Alphavirus particles in the cell culture supernatant after negative staining with phosphotungstic acid (A) and maturing of virus particles by budding of cytoplasmic nucleocapsid particles at the cell surface in ultrathin sections (B). Mature virus particles show prominent surface spikes. Bar, 100 nm. (C) The Bayesian phylogenetic tree was constructed by using Sindbis virus (SINV) full genome nucleotide sequences and the Markov Chain Monte Carlo method implemented in the program MrBayes (version 3.0). For each sequence used, GenBank accession number, strain designation, the country of isolation, and the source of isolation and are shown. Bootstrap values>80%, calculated from 10,000 replicates, are indicated at the nodes of the tree to the right of the vertical divider. The newly described full genome sequences of SINV strains from Germany and of the reference strain from Egypt are shown in italics.
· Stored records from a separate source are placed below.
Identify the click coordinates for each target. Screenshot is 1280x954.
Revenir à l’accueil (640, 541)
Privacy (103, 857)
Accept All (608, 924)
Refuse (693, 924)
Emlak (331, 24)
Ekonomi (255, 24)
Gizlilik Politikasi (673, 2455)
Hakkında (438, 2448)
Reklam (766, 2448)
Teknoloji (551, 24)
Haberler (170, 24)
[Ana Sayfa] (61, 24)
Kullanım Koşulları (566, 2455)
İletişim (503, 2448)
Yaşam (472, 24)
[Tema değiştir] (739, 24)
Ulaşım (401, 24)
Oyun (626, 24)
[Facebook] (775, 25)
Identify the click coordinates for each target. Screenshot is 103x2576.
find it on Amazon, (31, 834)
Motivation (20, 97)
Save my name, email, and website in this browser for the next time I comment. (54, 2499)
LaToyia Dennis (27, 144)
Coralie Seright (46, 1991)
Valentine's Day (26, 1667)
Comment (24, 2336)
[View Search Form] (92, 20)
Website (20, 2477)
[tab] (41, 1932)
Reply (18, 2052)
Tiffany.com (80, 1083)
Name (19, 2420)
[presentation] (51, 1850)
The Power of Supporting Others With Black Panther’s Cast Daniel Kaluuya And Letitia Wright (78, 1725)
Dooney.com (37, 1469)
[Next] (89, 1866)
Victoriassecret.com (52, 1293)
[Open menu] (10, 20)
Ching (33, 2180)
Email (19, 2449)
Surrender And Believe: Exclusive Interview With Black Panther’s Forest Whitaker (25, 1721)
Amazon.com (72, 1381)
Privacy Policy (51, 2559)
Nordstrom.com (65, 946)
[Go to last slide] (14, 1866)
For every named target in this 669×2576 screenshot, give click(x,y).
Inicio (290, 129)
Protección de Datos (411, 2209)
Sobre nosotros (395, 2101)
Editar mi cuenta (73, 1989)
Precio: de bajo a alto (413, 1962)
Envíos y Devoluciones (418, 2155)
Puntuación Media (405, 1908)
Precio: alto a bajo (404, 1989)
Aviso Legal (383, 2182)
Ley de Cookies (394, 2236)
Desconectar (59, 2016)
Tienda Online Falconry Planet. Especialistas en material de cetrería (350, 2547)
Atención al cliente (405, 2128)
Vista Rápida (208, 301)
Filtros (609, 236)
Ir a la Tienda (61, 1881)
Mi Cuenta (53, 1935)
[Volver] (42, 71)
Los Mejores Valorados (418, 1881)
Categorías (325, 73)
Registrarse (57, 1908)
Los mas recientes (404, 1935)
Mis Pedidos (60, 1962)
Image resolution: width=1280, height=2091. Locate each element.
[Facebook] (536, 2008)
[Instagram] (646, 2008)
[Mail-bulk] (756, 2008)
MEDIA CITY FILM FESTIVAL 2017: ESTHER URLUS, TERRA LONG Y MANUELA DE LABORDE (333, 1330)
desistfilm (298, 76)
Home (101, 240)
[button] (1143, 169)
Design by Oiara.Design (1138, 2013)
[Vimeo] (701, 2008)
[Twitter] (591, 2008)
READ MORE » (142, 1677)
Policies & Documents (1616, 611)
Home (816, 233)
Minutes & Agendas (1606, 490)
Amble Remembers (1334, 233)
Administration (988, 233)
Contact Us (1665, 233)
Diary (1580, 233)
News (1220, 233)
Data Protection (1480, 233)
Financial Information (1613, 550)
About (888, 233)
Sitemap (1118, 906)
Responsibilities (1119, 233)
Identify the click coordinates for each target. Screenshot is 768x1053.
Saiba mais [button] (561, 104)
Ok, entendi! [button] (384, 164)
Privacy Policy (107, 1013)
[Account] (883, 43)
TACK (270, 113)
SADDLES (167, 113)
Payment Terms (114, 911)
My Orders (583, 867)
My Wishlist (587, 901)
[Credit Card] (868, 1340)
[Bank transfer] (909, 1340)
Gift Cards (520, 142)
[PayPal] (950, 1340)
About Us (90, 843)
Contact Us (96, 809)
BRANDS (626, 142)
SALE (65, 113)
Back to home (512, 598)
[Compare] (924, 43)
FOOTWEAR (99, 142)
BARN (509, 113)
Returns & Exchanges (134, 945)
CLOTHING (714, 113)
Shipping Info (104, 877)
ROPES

The data demonstrate that the SINV strain isolated from a Hooded Crow in Germany clusters within SINV genotype I and there is a close relationship to sequences from Finland, Sweden, and Russia (Fig. 1C). Interestingly, the phylogenetic network based on SINV genotype I sequences indicates a close relationship of the Hooded Crow strain with the Finnish strain Ilomantsi-2005M detected in a mosquito in 2005 (Fig. S1). In contrast, the two German SINV mosquito strains 5.3 and 28.9 detected in Germany in 2009 cluster with two human Finnish strains from 2002 (Fig. S1). A similar clustering of the Hooded Crow strain to the Finnish strain Ilomantsi-2005M is found when a phylogenetic analysis from the nucleotide sequence of the structural polyprotein region was carried out (Fig. S2). The alignment of the deduced amino acid sequence of the nonstructural protein nsp3 showed differences of 16 amino acids compared to German mosquito isolates, but only four to a human isolate from Finland. (Fig. S3).

In summary, the separate clustering of the German crow and mosquito strains suggests the circulation of different SINV strains in Germany and their possible introduction by additional avian species. The isolation of SINV from a crow in the eastern part of Germany highlights the role of short-range migratory birds in the spread of SINV in Germany because the infected animal was found more than 600 km away from the Upper Rhine valley where SINV was isolated once from mosquitoes in 2009 (Jost et al. 2010). To evaluate the circulation of the virus within the crow population, 39 crows from this study as well as 12 additional crows from 2011 were tested for SINV-neutralizing antibodies. Only two out of the 51 crow sera exhibited SINV-neutralizing antibodies, which derived from specimens from 2010 and 2011, and displayed virus neutralization test (VNT) titers of 30 and 10, respectively. The viremic crow was antibody negative.

A broader distribution in central Europe is supported by SINV antibody prevalence rates in humans and animals from Austria, Belarus, Czech Republic, Slovakia, Poland, Germany, and also in the United Kingdom (Hubalek 2008). The SINV isolate belongs to genotype I, which is exclusively distributed in Europe and Sub-Saharan Africa and includes SINV strains from Finland and Sweden that cause Pogosta and Ockelbo diseases, which might be more pathogenic to humans than other genotypes (Lundstrom and Pfeffer 2010).

Experimental data on SINV infections for avian species are sparse, if not absent. Experimental transmission studies may be helpful to determine the SINV virulence and pathogenesis in crows and other potential amplifying hosts. In general, the role of crows in distributing zoonotic viruses should be elucidated in more detail, since another emerging virus, WNV, was isolated in Sardinia in 2012 from Carrion Crows (Corvus corone corone) (Savini et al. 2013). Moreover, studies in South Africa showed that both SINV and WNV display similar transmission cycles involving avian hosts and Culex mosquito vectors (Uejio et al. 2012).

Therefore, the potential for crows, especially of the species Corvus corone, to transmit SINV and probably induce local SINV virus activity should be further evaluated. Future work should be undertaken to monitor potential resident reservoir species as well as the maintenance of virus transmission and to assess the dynamics and interactions among the pathogen, vectors, and environment.